Required action » Exactly as they appear below, repeat the lines from the one with "Given: Select the Draw Lines pencil tool" through the one with "The width and height of the screenshot is (390, 313).", and no others.

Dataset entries
::::::

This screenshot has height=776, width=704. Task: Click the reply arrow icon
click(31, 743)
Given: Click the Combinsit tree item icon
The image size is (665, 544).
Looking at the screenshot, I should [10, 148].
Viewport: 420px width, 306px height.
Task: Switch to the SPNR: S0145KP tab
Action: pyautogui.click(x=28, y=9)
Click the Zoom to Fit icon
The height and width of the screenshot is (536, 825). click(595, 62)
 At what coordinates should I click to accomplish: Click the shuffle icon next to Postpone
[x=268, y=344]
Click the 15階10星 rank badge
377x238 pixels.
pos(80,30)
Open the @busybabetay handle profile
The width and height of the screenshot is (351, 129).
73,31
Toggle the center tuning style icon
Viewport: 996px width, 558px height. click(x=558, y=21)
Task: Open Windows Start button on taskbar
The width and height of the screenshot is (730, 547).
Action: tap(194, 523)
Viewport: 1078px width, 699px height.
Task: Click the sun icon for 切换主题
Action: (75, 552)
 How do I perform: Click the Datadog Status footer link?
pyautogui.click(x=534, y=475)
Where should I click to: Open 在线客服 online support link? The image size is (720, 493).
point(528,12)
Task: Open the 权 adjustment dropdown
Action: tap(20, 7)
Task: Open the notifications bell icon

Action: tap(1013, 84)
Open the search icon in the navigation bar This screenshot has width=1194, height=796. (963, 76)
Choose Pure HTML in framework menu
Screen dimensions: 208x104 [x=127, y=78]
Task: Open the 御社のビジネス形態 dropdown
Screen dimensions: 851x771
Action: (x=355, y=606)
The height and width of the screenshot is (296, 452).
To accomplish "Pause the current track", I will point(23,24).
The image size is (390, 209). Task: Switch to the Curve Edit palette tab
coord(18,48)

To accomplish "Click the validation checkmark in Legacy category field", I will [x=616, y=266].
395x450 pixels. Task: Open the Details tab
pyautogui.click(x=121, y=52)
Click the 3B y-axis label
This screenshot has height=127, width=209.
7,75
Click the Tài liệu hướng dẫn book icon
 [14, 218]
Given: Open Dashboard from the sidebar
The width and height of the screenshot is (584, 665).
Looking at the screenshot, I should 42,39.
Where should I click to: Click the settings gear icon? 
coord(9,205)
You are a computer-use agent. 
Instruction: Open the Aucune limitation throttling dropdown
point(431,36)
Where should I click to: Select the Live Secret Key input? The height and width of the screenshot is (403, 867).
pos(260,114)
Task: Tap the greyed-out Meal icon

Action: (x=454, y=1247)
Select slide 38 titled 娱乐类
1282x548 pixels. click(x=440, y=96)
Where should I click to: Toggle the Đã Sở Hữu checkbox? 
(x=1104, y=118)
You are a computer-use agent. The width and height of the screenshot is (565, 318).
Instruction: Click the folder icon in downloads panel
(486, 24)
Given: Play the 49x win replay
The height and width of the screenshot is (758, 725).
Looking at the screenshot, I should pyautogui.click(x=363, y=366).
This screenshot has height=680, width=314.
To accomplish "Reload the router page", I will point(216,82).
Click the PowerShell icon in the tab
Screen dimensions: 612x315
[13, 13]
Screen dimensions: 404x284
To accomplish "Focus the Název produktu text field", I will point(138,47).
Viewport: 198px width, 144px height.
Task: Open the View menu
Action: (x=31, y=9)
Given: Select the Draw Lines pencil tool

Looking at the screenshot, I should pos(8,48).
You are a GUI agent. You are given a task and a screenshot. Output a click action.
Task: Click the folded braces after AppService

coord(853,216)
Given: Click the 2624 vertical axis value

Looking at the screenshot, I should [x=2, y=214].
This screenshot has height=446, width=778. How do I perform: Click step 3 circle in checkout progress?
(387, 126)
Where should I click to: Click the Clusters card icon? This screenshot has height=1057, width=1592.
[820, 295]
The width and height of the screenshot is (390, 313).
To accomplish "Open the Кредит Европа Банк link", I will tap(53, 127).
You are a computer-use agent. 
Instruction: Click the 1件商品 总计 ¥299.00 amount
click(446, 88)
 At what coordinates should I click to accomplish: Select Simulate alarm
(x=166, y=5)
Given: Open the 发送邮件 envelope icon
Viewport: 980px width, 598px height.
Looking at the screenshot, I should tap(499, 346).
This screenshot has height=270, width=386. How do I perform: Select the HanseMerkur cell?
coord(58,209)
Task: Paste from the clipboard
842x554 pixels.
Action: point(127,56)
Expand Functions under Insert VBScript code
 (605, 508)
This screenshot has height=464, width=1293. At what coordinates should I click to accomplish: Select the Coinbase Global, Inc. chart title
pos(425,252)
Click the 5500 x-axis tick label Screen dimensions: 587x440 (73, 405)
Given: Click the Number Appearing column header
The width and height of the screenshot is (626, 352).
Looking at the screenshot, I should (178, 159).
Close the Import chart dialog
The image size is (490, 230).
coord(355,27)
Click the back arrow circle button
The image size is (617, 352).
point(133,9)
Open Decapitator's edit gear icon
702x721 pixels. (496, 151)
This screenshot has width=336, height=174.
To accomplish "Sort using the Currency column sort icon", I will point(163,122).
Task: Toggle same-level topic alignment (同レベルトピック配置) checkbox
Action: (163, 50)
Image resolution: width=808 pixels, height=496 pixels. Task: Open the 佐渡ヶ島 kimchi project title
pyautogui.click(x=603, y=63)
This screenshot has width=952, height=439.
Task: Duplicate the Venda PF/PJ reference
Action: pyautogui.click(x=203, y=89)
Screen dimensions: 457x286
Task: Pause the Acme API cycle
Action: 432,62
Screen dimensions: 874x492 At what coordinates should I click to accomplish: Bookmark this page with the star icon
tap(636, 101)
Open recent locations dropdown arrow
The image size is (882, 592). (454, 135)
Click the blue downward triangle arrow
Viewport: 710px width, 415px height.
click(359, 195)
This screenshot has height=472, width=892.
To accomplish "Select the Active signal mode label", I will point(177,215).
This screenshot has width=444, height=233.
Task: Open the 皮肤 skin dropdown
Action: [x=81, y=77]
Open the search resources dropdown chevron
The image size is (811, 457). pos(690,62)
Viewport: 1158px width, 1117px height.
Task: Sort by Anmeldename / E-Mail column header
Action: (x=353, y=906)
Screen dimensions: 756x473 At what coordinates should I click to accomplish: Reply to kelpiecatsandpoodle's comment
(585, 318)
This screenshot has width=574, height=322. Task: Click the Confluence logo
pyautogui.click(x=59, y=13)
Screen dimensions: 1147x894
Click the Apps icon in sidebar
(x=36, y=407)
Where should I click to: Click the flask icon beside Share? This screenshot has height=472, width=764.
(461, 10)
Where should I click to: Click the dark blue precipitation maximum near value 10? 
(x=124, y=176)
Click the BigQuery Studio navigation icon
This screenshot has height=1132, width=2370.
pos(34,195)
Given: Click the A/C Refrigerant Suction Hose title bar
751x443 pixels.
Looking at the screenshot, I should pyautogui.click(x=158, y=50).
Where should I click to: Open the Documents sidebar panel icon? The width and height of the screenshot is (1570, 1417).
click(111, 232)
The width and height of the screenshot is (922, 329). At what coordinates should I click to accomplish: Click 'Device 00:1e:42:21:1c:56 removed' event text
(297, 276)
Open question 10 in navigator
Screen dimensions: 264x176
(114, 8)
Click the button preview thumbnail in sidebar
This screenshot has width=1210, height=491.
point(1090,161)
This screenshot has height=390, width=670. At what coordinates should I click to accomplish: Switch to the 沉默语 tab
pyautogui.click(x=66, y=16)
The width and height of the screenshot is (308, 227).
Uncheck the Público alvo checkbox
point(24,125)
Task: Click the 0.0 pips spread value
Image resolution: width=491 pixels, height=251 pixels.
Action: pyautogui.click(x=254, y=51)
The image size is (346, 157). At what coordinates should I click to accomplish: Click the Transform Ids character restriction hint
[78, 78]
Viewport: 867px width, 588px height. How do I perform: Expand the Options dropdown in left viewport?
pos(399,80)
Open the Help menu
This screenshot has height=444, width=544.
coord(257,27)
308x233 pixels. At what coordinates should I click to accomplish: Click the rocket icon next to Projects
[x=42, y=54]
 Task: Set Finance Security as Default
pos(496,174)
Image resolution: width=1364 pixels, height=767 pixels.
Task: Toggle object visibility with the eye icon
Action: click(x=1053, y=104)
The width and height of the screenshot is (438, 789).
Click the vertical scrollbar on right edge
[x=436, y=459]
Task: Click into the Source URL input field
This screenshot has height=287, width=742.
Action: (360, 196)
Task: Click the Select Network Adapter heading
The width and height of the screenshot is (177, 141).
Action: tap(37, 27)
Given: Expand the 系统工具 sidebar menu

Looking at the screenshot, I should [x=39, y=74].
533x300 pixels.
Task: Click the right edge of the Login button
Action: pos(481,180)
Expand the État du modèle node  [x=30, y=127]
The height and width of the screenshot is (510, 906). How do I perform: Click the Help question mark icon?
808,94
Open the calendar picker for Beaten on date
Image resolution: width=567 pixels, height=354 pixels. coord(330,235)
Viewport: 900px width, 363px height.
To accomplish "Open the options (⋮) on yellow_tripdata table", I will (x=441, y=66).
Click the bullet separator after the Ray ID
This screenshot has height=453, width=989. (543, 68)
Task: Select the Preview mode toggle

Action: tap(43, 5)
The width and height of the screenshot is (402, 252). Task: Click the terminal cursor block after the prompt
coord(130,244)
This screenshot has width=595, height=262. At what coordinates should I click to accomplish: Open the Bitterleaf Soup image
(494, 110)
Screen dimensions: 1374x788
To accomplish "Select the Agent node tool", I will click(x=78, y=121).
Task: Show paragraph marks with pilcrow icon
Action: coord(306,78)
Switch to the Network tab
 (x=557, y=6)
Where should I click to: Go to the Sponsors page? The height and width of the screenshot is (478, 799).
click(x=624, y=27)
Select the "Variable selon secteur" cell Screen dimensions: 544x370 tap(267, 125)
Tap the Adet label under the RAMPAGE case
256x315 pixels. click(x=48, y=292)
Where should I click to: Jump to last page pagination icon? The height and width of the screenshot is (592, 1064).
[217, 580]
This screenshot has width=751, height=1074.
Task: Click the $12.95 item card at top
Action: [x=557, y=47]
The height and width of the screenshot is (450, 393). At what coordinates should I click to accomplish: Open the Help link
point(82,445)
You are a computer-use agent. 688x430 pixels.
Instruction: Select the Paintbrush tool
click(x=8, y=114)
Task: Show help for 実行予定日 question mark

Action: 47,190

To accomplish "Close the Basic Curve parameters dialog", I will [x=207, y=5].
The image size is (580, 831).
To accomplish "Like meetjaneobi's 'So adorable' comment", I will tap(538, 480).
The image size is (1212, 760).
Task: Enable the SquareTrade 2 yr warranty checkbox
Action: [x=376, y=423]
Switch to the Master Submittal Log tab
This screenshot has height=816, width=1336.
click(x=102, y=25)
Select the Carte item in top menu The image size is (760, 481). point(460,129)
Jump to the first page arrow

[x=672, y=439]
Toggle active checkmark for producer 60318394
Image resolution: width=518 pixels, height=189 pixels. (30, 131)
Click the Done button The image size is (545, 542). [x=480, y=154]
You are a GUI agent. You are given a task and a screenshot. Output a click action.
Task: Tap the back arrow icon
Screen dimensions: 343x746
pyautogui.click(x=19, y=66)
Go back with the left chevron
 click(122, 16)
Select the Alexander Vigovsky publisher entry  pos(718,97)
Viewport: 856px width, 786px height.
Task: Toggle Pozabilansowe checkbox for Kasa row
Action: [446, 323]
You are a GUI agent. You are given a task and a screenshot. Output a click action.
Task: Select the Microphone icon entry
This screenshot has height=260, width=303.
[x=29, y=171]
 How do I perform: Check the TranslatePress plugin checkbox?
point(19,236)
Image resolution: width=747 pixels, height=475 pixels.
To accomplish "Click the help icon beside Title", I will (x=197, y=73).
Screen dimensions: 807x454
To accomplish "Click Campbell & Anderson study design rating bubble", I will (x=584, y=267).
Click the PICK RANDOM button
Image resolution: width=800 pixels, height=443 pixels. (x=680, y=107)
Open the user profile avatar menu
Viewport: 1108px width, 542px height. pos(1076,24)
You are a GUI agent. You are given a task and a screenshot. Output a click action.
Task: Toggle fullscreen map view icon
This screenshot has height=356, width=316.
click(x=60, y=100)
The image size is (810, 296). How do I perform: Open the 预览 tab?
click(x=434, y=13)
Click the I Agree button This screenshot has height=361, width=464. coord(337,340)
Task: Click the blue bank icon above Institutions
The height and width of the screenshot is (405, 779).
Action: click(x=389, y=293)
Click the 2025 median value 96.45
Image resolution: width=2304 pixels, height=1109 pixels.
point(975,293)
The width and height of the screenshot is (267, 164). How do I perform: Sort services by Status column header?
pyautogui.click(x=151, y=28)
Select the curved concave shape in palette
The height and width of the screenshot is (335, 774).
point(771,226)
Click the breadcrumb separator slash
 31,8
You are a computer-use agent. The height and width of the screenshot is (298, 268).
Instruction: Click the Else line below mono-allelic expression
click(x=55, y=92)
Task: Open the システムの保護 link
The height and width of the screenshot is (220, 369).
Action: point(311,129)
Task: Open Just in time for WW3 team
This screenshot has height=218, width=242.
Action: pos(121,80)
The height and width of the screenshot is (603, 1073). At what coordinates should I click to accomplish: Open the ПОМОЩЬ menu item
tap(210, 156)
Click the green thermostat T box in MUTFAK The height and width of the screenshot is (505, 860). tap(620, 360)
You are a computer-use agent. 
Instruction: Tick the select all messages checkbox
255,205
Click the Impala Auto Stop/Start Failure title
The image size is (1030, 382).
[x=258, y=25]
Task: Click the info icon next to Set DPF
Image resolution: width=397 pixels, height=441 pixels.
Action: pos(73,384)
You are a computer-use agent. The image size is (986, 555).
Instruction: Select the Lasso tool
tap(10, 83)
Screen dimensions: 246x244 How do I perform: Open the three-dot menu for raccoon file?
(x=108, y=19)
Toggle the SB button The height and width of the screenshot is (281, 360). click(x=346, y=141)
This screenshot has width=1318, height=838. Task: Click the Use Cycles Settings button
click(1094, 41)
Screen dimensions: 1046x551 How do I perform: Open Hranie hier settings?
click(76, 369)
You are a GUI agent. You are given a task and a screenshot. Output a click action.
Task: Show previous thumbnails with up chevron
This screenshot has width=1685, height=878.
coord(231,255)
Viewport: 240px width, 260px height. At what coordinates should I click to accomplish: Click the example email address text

::::::

Answer to this problem »
Given: Select the Draw Lines pencil tool

Looking at the screenshot, I should pos(8,48).
You are a GUI agent. You are given a task and a screenshot. Output a click action.
Task: Click the folded braces after AppService

coord(853,216)
Given: Click the 2624 vertical axis value

Looking at the screenshot, I should [x=2, y=214].
This screenshot has height=446, width=778. How do I perform: Click step 3 circle in checkout progress?
(387, 126)
Where should I click to: Click the Clusters card icon? This screenshot has height=1057, width=1592.
[820, 295]
The width and height of the screenshot is (390, 313).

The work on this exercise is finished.